A: As alternative to expanding polynomial expression and equating coefficients as you have done, you can exploit the fact that two polynomials are equal iff they have the same values for all possible values of the variable. So starting with $8s^2 = A(2s-3)^2 + B(2s-3) + C$, we can choose values for $s$ and equate both sides. This can be a much faster method for partial fractions with lots of factors in the denominator. For your problem, I'd pick $s=\frac{3}{2}, 1, 2$ and evaluate them in that order. The reason for those numbers is that $\frac{3}{2}$ is the solution to the linear factors present so it makes for easy evaluation.

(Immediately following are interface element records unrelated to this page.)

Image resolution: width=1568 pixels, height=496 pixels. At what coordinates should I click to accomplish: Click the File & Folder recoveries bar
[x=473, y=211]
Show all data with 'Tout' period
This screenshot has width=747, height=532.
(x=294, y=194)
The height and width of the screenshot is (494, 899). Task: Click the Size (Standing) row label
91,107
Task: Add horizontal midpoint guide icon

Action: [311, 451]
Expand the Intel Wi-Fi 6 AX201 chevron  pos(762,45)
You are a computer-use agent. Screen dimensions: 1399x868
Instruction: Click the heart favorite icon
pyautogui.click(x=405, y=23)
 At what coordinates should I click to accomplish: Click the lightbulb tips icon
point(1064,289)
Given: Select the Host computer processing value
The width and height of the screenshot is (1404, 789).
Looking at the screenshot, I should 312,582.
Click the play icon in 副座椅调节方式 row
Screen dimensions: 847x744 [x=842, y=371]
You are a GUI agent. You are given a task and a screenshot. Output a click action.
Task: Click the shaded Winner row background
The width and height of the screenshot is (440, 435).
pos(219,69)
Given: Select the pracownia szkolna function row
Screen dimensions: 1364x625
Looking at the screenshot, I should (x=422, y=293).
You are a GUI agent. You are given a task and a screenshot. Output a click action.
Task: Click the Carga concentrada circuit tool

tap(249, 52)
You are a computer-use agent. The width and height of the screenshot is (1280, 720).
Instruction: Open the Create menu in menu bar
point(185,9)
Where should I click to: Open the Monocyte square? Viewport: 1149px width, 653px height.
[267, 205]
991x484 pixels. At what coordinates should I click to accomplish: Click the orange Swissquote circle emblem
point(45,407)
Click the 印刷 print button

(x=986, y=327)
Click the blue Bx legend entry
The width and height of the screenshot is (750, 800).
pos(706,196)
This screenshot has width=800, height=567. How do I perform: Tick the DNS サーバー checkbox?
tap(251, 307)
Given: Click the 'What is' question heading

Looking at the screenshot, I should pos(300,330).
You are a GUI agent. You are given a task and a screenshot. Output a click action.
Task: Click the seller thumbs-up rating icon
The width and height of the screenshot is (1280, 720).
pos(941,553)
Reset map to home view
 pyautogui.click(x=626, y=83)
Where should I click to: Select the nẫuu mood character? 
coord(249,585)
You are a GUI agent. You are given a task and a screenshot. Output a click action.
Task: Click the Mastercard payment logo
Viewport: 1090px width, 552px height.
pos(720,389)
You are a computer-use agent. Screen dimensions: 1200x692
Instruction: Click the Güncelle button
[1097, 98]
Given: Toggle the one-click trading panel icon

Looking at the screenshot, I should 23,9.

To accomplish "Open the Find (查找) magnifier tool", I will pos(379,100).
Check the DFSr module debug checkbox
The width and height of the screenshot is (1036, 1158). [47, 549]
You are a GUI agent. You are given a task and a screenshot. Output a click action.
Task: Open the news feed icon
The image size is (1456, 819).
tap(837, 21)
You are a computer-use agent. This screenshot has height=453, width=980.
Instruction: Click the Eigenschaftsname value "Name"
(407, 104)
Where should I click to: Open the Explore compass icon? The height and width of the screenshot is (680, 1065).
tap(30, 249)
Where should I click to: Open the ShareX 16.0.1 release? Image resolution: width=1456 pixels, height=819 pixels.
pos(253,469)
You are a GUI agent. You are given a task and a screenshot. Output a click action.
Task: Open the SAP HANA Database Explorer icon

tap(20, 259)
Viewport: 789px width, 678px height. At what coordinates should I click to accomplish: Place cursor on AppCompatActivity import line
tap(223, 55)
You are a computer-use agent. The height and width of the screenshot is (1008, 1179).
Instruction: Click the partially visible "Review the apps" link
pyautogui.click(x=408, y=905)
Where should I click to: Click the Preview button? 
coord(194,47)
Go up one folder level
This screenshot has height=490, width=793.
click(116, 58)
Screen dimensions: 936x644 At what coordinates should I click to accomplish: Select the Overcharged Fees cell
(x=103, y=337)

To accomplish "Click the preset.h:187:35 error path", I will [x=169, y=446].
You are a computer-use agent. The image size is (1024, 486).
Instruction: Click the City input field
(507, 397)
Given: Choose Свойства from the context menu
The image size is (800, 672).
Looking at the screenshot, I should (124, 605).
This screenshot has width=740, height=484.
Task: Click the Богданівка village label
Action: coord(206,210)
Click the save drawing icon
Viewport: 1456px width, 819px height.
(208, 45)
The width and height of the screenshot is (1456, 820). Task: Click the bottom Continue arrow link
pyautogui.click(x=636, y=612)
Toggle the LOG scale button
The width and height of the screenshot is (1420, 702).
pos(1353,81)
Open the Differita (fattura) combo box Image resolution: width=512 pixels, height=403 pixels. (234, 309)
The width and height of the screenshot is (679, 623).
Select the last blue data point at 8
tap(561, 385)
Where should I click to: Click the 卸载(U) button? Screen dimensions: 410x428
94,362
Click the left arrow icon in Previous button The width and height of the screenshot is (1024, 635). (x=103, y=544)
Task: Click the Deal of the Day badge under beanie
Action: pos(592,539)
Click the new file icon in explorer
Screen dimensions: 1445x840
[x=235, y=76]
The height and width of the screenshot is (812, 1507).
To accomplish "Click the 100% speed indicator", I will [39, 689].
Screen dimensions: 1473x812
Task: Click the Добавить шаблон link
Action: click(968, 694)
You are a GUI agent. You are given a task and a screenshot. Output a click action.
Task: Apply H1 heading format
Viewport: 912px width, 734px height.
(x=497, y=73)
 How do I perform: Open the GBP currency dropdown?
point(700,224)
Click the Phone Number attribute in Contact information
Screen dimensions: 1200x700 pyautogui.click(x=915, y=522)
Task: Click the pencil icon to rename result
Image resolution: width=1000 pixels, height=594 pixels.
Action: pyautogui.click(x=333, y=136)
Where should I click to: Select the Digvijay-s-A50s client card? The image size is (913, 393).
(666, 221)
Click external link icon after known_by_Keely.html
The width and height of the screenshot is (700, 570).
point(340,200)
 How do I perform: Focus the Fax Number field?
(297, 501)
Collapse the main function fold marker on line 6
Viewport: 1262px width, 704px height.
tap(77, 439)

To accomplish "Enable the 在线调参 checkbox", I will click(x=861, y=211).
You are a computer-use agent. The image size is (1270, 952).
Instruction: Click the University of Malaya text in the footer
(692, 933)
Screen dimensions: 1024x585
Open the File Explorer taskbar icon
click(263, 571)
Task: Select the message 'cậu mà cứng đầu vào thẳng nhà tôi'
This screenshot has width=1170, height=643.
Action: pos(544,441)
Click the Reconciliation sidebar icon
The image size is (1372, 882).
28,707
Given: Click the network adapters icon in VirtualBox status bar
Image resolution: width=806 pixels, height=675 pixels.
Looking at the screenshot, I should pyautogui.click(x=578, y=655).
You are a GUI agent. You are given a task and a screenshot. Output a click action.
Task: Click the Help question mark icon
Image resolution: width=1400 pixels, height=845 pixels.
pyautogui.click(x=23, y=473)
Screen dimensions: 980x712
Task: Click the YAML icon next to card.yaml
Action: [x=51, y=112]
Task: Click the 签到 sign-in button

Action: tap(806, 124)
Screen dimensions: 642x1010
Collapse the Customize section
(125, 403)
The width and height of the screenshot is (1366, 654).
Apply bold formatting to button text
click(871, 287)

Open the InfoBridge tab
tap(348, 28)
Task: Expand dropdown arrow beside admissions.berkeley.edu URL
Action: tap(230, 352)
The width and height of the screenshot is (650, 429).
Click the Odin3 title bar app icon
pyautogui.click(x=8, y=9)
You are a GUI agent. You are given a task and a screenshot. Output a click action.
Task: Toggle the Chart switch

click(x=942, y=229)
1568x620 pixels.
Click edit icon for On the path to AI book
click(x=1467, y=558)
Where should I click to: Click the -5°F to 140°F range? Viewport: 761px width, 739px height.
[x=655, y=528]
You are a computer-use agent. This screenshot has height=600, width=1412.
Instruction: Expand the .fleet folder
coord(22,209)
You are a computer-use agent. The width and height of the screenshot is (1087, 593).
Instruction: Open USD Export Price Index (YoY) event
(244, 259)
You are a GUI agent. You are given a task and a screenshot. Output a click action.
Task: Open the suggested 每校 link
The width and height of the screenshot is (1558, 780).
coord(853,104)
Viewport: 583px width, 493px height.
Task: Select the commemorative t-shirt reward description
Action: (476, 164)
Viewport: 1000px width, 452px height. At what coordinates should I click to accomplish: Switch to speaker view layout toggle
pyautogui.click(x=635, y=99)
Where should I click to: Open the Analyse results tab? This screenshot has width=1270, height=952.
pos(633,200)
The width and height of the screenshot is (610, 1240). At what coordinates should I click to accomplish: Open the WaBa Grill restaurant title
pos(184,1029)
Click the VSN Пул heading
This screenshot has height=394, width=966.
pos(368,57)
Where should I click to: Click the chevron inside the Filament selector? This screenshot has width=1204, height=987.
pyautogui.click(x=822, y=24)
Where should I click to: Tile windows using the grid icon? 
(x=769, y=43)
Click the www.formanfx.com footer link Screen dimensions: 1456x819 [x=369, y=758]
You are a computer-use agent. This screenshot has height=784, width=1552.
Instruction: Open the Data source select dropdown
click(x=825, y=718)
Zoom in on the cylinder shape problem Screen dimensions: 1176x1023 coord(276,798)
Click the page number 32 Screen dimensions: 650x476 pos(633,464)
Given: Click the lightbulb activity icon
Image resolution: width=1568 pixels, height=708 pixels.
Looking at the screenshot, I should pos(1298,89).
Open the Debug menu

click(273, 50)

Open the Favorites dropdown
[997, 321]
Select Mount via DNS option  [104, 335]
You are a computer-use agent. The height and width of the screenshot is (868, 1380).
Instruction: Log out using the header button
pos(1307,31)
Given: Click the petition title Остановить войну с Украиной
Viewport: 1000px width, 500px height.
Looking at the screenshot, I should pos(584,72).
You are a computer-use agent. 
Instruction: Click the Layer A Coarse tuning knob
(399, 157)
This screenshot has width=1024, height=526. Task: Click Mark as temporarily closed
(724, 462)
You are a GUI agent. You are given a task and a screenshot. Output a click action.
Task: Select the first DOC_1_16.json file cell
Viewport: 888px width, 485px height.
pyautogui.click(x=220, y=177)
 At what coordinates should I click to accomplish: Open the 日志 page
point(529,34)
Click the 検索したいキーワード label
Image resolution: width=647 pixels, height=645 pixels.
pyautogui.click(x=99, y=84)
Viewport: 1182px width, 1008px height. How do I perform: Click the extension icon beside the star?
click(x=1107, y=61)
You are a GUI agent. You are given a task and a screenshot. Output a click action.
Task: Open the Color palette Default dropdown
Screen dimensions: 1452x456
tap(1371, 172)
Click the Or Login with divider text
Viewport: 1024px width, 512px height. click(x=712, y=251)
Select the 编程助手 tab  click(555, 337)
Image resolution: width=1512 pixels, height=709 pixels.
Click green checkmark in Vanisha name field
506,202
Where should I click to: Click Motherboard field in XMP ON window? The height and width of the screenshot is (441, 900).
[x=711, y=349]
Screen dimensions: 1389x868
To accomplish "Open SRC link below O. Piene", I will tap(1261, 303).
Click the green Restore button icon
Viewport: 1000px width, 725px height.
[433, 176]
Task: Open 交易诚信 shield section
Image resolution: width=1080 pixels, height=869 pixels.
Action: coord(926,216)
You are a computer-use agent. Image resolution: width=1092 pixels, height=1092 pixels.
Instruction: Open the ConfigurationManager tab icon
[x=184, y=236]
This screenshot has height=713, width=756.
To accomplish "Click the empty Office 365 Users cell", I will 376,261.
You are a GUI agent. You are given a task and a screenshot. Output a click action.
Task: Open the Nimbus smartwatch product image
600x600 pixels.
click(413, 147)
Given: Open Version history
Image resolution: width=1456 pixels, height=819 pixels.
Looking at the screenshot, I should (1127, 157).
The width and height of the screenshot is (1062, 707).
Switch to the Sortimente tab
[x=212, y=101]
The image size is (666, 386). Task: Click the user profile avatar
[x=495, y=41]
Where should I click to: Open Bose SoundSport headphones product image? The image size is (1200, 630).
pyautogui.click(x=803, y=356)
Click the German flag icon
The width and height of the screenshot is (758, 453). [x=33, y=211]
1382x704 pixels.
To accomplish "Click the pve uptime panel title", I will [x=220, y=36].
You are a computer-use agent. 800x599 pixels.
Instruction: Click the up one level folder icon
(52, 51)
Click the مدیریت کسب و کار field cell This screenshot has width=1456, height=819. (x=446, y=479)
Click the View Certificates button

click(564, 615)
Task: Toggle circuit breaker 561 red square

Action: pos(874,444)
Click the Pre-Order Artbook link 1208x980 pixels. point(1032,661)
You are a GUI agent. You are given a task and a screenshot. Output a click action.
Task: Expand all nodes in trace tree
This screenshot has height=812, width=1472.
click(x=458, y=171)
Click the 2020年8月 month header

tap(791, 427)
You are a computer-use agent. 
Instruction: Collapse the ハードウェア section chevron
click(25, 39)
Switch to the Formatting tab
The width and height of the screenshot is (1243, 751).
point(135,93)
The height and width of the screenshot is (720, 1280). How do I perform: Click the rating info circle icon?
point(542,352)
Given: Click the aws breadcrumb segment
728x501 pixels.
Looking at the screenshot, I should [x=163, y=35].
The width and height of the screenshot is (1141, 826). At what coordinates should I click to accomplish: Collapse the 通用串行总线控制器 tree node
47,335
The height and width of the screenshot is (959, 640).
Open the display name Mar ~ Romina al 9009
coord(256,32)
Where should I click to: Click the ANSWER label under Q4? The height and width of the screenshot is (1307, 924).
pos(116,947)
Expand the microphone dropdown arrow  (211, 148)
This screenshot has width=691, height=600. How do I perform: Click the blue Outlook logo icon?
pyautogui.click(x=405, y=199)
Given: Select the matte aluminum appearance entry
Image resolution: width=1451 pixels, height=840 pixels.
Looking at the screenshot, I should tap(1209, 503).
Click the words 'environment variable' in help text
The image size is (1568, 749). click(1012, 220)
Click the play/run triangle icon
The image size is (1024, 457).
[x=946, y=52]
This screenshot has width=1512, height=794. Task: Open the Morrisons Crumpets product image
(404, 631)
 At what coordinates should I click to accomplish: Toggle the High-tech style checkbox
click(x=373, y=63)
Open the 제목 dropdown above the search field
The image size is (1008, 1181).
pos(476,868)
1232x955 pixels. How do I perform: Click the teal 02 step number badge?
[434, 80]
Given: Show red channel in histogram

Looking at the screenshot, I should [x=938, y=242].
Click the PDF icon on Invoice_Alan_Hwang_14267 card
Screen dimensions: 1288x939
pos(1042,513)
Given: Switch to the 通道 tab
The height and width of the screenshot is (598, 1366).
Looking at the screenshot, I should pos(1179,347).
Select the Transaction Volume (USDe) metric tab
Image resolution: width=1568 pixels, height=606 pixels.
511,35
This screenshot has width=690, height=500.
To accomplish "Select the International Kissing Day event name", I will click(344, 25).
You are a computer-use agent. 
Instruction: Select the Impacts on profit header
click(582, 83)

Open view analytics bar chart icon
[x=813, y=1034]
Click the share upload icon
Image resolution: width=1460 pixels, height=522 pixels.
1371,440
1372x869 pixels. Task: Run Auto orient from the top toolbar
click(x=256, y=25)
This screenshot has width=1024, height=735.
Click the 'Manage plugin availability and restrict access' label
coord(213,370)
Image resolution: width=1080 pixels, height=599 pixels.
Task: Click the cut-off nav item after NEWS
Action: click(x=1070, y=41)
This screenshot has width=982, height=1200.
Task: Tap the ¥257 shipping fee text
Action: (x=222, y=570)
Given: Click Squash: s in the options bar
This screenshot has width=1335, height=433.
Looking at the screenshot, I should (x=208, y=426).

The other two are chosen because they yield easy to work with results from $2s-3$.
$s=\frac{3}{2} \Longrightarrow 8(\frac{3}{2})^2 = 18 = A(0)^2 + B(0)^2 +C \Longleftrightarrow C = 18$
$s = 1 \Longrightarrow 8(1)^2 = A(-1)^2 + B(-1) + C \Longleftrightarrow 8 = A - B + 18 \Longleftrightarrow A - B = -10$
$s = 2 \Longrightarrow 8(2)^2 = A(1)^2 + B(1) + C \Longleftrightarrow 32 = A + B + 18 \Longleftrightarrow A + B = 14$ 
A very quick solve the system of equation generated from $s=1$ and $s=2$ yields that $A = 2$ and $B=12$.